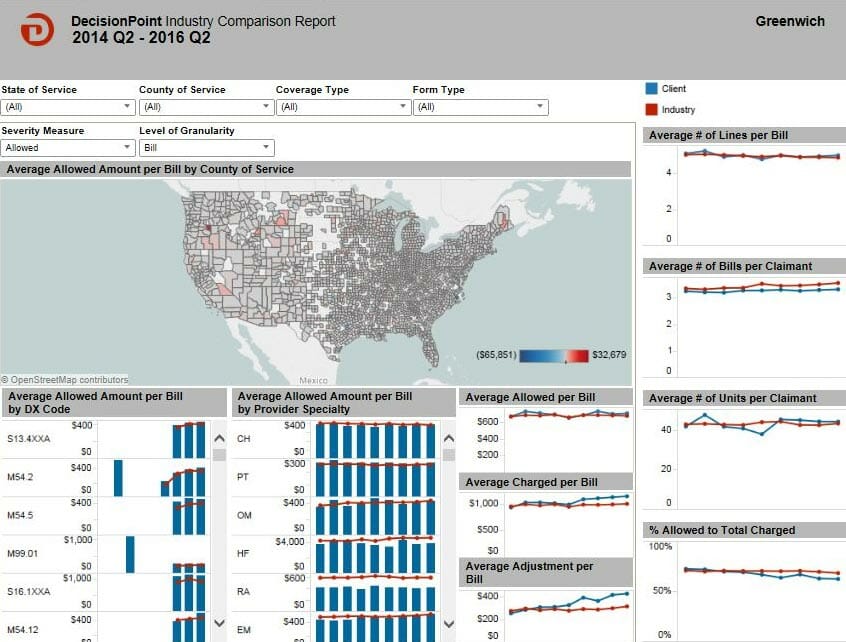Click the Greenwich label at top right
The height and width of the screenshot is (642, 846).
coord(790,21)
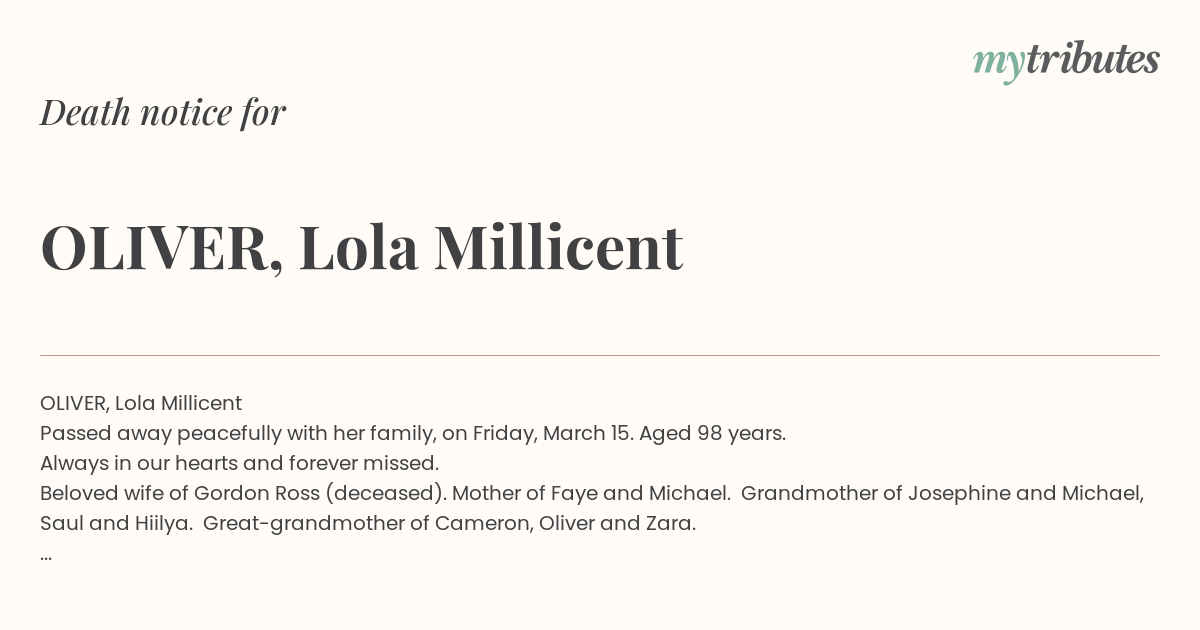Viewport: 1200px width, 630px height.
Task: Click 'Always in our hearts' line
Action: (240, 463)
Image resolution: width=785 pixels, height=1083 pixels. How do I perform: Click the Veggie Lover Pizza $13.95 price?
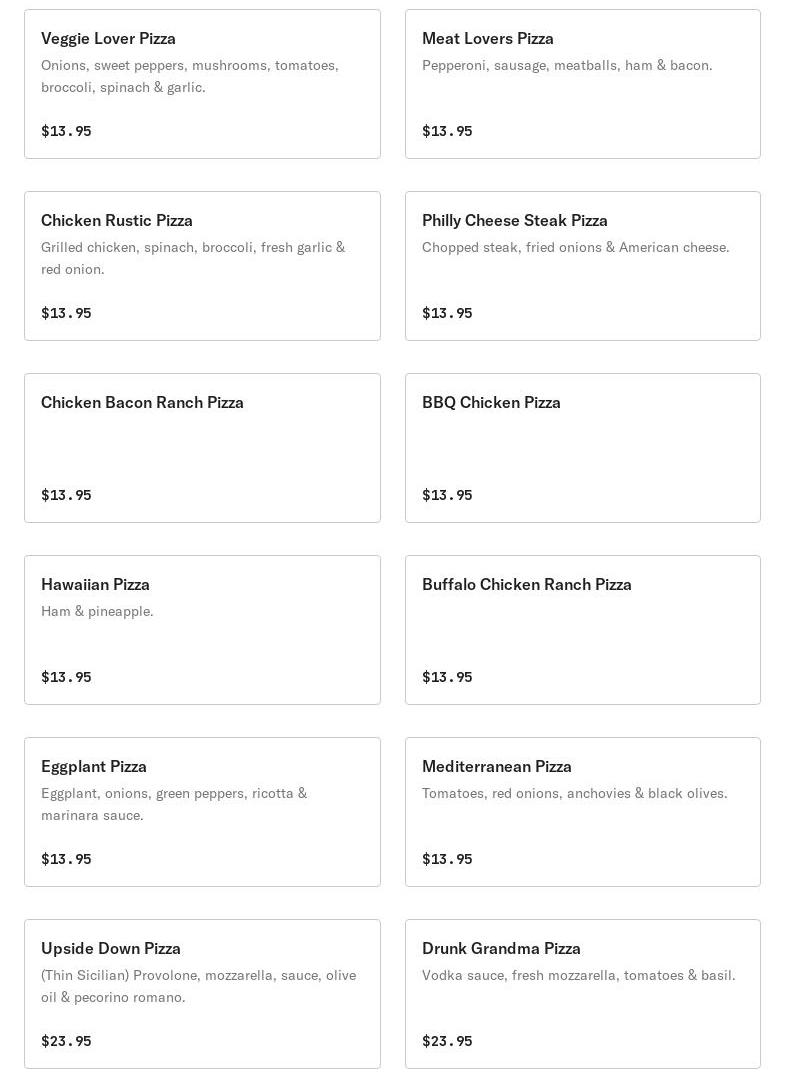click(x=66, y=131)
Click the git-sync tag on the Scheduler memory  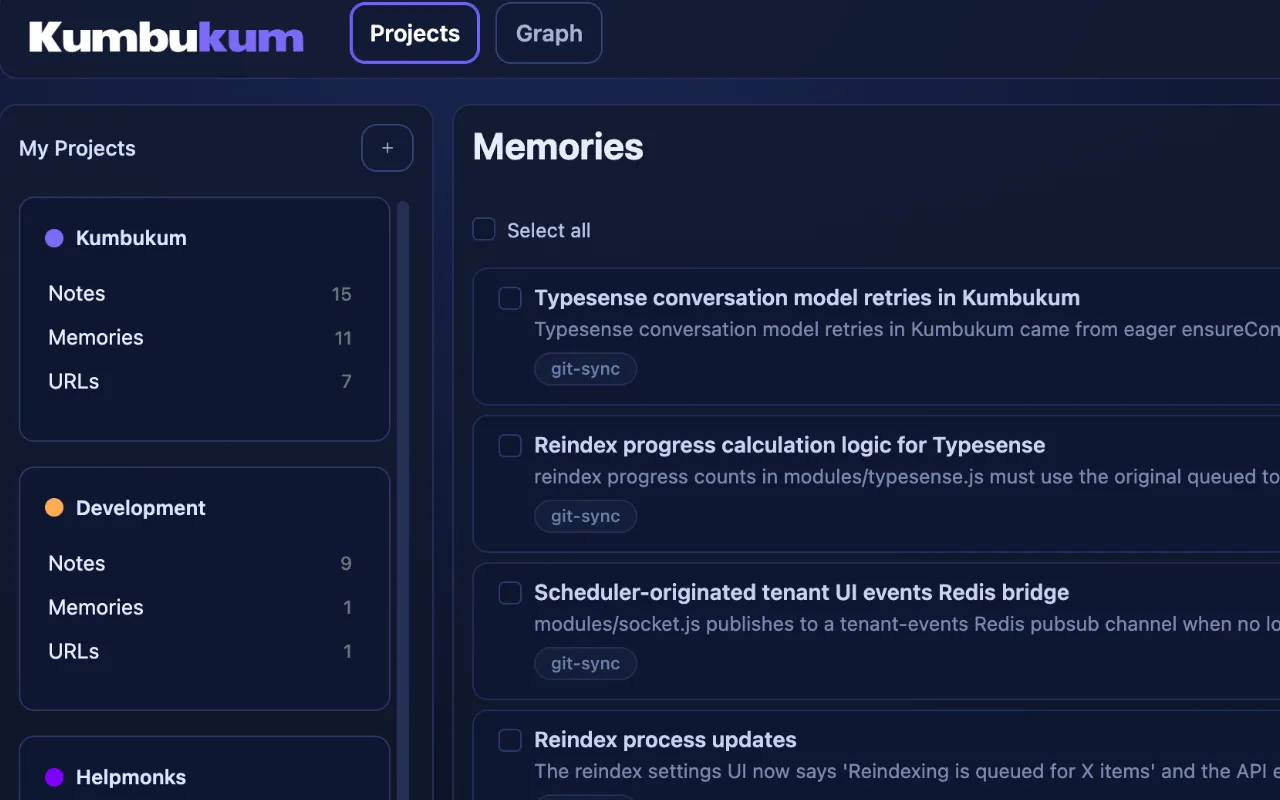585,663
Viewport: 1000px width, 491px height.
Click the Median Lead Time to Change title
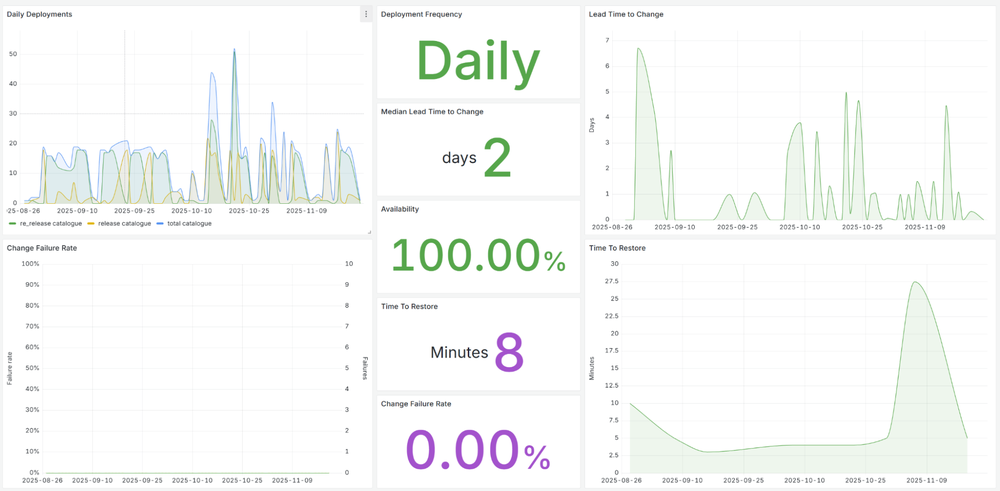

◆ ◆ ◆ ◆

**Exercise requirements**
Quote, please, only the lines running from the one with "Viewport: 1000px width, 491px height." down to the final line of the data above, keeping both ends and skipping the pictures.

**Solution**
Viewport: 1000px width, 491px height.
Click the Median Lead Time to Change title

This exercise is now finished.